Like all major social changes, the spread of low fertility poses challenges to established practices. Political systems that fail to adjust will predictably face vexing fiscal challenges, even crises. Generous public pension systems in Europe, with fewer younger adults employed and paying taxes while life expectancy at older ages rises, are a grave source of anxiety for members of the European Union. National leaders will have to decide whether the early retirement ages and high “wage replacement” payout rates of their pension systems, created decades ago under very different economic and demographic circumstances, can be adjusted to become sustainable over the long term.
There are, in fact, ways that low fertility can be moderated, or even reversed, over time. Indeed, this already has happened to modest degrees in some of the countries with the earliest fertility declines. Sweden and France were among the first European countries to experience low postwar fertility rates. Sweden’s declined to about 1.6 in the 1970s and again in the 1990s, but has since rebounded to about 1.9, possibly because of a variety of support mechanisms for young families with children. In France, where public support for young families with children has been long-term public policy, fertility rates over the past half century did not decline as low as in Sweden and are now around two (about the same as in the United States). Part of the reason is that France provides subsidized day care for children, starting at 2 1/2 months. Fees are on a sliding scale, based on family income.
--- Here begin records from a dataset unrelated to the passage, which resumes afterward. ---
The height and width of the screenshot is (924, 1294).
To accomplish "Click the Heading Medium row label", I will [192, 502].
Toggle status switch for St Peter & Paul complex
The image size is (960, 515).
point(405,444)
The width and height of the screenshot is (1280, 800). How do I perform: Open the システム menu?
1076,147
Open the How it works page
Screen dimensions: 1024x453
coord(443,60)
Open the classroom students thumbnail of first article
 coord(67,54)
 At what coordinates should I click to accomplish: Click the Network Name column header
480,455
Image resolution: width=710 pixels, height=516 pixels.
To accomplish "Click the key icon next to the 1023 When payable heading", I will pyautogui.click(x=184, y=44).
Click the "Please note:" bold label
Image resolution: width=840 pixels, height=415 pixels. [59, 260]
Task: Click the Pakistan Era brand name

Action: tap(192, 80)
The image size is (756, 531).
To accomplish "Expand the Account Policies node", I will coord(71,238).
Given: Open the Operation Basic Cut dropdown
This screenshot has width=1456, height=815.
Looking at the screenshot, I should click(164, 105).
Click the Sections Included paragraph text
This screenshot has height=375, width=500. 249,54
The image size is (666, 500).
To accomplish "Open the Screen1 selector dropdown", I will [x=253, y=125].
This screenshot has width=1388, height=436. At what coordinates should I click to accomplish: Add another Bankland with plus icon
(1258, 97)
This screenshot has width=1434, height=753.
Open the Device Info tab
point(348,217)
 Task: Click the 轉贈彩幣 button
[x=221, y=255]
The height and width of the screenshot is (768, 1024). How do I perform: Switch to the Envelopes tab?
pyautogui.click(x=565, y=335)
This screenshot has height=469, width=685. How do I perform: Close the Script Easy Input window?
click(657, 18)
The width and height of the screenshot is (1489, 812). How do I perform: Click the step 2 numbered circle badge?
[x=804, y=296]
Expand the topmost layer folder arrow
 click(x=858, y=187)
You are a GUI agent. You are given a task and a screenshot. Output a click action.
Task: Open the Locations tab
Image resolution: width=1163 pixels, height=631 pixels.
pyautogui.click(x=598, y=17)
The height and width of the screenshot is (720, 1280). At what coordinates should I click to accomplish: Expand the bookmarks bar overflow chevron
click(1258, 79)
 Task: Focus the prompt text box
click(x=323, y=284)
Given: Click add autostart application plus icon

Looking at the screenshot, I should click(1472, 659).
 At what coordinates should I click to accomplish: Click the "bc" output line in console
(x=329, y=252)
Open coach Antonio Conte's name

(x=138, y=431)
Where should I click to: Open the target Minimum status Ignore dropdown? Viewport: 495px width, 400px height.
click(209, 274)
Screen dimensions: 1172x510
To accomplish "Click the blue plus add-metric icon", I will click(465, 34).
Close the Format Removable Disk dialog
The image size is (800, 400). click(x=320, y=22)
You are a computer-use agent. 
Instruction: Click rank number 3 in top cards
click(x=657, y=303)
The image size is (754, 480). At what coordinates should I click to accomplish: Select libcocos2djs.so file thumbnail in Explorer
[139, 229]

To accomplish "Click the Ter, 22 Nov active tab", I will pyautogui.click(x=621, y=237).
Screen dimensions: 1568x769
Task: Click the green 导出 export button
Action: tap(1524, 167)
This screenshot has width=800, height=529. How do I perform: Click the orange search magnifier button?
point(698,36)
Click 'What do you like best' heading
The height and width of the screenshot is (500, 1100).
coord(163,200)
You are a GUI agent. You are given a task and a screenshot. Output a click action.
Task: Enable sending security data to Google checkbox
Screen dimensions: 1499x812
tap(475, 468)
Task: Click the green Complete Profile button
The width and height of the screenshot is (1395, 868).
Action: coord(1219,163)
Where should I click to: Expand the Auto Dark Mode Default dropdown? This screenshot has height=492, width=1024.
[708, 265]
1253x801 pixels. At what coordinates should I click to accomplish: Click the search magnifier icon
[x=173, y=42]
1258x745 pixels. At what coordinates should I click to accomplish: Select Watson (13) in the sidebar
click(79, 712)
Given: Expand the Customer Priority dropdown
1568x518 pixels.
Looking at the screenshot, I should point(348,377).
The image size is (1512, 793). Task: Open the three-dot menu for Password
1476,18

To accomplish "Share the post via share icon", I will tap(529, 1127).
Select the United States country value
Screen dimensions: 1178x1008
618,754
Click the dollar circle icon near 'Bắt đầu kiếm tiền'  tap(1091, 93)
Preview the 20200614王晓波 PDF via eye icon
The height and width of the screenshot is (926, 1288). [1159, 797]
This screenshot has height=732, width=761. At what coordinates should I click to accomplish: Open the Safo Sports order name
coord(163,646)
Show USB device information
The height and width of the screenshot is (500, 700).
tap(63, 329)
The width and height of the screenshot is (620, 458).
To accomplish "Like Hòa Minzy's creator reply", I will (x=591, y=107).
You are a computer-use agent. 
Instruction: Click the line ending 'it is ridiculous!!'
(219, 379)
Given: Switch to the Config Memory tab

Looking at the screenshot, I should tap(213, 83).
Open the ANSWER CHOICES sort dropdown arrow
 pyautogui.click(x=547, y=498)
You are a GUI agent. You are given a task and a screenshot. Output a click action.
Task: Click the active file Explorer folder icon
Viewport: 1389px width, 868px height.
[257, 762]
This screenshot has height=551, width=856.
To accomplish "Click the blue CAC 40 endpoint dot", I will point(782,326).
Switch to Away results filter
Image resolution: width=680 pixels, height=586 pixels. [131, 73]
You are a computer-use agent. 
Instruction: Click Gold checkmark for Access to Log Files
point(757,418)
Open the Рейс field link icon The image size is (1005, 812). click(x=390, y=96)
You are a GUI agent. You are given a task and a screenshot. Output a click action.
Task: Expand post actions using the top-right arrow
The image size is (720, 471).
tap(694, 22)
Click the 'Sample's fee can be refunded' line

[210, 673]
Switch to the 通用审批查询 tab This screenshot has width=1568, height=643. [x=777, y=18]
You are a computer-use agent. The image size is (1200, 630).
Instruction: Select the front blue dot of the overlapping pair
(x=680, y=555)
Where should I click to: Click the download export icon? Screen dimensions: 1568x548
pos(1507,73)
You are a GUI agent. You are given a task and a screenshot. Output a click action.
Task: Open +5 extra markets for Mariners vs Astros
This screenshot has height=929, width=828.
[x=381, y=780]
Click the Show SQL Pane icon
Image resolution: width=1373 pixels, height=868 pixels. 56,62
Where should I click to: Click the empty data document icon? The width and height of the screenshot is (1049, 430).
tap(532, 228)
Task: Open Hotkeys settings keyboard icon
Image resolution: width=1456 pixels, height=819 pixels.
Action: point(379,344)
Other countries have been reconsidering housing subsidies for young families, as well as traditional school schedules, such as half-days and early closing times, which impose serious work-family conflicts for parents. The experience of countries like Sweden and Russia suggests a modest recovery in fertility rates in countries where they have fallen to very low levels – rather than the “death spiral” feared by some commentators.
With the global economy still quite fragile, it’s a safe bet that ominous jeremiads about endangered, geriatric societies will continue. Population doom of one kind or another is a recurring fad. Like most fads, this one can be safely ignored. Humanity has many legitimate problems to worry about. Falling fertility is not one of them.